Request A:
Write out the part of the listing that opens with the line containing "Open the Paket CLI tab" and closes with the line containing "Open Actions menu", both ends included, repeating each of those lines exactly.

───── Page text

AMPR


All the code for this article can be found here.


Have you ever asked yourself: how do regexes works? Or, even better, have you ever thought that you could totally implement a regex engine that would be faster than what powers std::regex? If not, than you’re probably took a wrong turn somewhere on the interwebs and you should probably move along.

For those of you performance freaks that kept on reading, let me share some experiments I did with bringing a regex engine on the GPU using C++AMP.

The Aho-Corasick string matching algorithm

At the heart of our regex engine will be the Aho-Corasick (AC) string matching algorithm. Briefly, this algorithm builds a state machine resembling a trie which is then used to match patterns on a given string. In other words, each state in the AC state machine corresponds to a character that can be matched given the pattern(s) fed to the algorithm. Between each pair of these states there can be an edge that either signifies that:

  • The two states linked together represents a valid sequence of characters in a matched string.
  • There was a problem fully matching a sequence so we’re backing up to the state which is the biggest prefix of what we succeeded to match.

──────────
───── The input

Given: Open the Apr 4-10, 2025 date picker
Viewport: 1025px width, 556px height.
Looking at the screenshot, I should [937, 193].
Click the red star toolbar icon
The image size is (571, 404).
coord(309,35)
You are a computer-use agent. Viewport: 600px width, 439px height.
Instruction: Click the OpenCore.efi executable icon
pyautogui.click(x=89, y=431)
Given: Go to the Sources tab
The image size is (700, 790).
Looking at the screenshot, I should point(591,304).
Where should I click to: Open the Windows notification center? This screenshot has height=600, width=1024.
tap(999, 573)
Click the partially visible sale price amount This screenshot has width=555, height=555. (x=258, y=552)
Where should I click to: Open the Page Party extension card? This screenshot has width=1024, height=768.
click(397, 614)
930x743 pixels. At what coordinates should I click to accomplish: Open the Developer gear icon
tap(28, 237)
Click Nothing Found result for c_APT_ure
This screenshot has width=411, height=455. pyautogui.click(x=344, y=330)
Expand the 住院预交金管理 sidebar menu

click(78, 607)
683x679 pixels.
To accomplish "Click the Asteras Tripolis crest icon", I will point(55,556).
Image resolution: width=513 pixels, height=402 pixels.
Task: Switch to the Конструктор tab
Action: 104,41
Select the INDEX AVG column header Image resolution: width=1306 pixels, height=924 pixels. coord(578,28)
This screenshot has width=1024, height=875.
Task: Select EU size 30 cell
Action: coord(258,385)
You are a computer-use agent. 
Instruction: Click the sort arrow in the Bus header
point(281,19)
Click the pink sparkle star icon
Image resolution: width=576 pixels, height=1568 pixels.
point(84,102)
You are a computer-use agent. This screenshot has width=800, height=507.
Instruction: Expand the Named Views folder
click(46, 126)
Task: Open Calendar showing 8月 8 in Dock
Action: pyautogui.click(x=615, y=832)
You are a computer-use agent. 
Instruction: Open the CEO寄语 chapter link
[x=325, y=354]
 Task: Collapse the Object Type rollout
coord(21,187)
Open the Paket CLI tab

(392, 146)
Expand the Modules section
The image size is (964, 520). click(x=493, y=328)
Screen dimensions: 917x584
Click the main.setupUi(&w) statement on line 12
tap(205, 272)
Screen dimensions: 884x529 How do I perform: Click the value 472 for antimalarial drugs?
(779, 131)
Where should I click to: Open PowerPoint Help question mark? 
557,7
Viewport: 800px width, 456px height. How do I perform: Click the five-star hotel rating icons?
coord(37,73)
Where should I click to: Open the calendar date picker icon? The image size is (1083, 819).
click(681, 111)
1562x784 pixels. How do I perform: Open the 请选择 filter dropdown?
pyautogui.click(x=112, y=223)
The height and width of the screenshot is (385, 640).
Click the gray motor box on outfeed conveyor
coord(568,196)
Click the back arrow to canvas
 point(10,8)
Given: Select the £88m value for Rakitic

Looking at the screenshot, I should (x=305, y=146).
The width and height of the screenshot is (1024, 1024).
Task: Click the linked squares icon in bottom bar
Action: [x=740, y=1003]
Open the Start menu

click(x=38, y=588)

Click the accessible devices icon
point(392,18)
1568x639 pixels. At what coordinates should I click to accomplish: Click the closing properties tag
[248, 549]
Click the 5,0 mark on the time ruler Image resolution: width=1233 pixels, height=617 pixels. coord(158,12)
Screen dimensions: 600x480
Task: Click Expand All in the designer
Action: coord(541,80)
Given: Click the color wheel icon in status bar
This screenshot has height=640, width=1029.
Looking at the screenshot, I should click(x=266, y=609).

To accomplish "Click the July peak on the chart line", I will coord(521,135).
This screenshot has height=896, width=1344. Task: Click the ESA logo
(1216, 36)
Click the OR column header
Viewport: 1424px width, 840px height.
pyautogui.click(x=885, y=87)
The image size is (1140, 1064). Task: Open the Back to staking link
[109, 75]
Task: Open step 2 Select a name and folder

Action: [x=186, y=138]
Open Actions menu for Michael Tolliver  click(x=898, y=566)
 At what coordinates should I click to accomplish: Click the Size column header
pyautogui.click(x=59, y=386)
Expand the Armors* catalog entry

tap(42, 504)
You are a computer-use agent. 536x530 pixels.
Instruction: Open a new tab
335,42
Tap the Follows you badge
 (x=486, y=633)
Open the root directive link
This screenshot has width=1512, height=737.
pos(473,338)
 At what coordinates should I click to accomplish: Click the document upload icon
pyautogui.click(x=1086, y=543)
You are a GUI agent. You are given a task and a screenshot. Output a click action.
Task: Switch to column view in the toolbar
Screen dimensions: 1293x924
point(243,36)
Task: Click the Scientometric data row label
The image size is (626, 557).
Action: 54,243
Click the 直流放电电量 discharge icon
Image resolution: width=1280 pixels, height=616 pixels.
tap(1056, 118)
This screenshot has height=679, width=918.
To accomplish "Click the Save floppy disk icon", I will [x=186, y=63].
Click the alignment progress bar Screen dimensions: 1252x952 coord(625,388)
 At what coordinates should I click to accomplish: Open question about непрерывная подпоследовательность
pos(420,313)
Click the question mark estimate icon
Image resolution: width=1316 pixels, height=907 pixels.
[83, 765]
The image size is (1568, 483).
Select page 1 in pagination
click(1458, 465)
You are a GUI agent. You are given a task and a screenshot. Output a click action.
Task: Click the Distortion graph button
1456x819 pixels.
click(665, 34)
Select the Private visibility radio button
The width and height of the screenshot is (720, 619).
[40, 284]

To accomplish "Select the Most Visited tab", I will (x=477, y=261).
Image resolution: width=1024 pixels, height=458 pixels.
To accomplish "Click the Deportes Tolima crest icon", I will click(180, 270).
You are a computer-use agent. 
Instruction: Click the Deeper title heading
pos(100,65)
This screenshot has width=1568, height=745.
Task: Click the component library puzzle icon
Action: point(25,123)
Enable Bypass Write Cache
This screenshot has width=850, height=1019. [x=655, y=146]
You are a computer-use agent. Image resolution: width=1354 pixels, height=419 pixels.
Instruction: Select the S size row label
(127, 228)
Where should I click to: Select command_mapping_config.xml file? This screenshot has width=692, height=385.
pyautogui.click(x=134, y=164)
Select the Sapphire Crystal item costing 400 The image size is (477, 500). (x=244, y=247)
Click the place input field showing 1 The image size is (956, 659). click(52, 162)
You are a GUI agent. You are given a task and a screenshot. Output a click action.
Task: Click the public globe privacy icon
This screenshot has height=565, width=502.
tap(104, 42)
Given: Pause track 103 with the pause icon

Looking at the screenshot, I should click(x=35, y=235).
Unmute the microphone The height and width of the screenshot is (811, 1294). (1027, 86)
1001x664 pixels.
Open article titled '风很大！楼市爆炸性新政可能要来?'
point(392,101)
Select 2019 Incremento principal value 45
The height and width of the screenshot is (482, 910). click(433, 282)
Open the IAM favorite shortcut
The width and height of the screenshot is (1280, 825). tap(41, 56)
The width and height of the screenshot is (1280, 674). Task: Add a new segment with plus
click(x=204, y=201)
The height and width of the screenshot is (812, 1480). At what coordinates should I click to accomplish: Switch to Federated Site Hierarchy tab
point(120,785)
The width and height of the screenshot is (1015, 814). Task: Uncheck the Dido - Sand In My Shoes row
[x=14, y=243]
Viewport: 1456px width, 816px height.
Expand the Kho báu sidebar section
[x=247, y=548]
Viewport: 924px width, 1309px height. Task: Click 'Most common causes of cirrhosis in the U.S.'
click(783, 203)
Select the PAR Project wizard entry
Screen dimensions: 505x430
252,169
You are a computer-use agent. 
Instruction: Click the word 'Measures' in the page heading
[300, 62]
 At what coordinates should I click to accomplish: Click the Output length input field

──────────

Request B:
Decide whether each statement below agrees with the article on the regex engine, answering yes or no and quoting the words of the article that settle it.
(i) The Aho-Corasick algorithm builds a state machine resembling a trie.
(ii) The experiments described bring a regex engine onto the GPU using C++AMP.
(iii) Each state in the AC state machine corresponds to a complete pattern.

Full response A:
Open the Paket CLI tab

(392, 146)
Expand the Modules section
The image size is (964, 520). click(x=493, y=328)
Screen dimensions: 917x584
Click the main.setupUi(&w) statement on line 12
tap(205, 272)
Screen dimensions: 884x529 How do I perform: Click the value 472 for antimalarial drugs?
(779, 131)
Where should I click to: Open PowerPoint Help question mark? 
557,7
Viewport: 800px width, 456px height. How do I perform: Click the five-star hotel rating icons?
coord(37,73)
Where should I click to: Open the calendar date picker icon? The image size is (1083, 819).
click(681, 111)
1562x784 pixels. How do I perform: Open the 请选择 filter dropdown?
pyautogui.click(x=112, y=223)
The height and width of the screenshot is (385, 640).
Click the gray motor box on outfeed conveyor
coord(568,196)
Click the back arrow to canvas
 point(10,8)
Given: Select the £88m value for Rakitic

Looking at the screenshot, I should (x=305, y=146).
The width and height of the screenshot is (1024, 1024).
Task: Click the linked squares icon in bottom bar
Action: [x=740, y=1003]
Open the Start menu

click(x=38, y=588)

Click the accessible devices icon
point(392,18)
1568x639 pixels. At what coordinates should I click to accomplish: Click the closing properties tag
[248, 549]
Click the 5,0 mark on the time ruler Image resolution: width=1233 pixels, height=617 pixels. coord(158,12)
Screen dimensions: 600x480
Task: Click Expand All in the designer
Action: coord(541,80)
Given: Click the color wheel icon in status bar
This screenshot has height=640, width=1029.
Looking at the screenshot, I should click(x=266, y=609).

To accomplish "Click the July peak on the chart line", I will coord(521,135).
This screenshot has height=896, width=1344. Task: Click the ESA logo
(1216, 36)
Click the OR column header
Viewport: 1424px width, 840px height.
pyautogui.click(x=885, y=87)
The image size is (1140, 1064). Task: Open the Back to staking link
[109, 75]
Task: Open step 2 Select a name and folder

Action: [x=186, y=138]
Open Actions menu for Michael Tolliver  click(x=898, y=566)

Full response B:
(i) Yes: "this algorithm builds a state machine resembling a trie"
(ii) Yes: "bringing a regex engine on the GPU using C++AMP"
(iii) No: "each state in the AC state machine corresponds to a character that can be matched"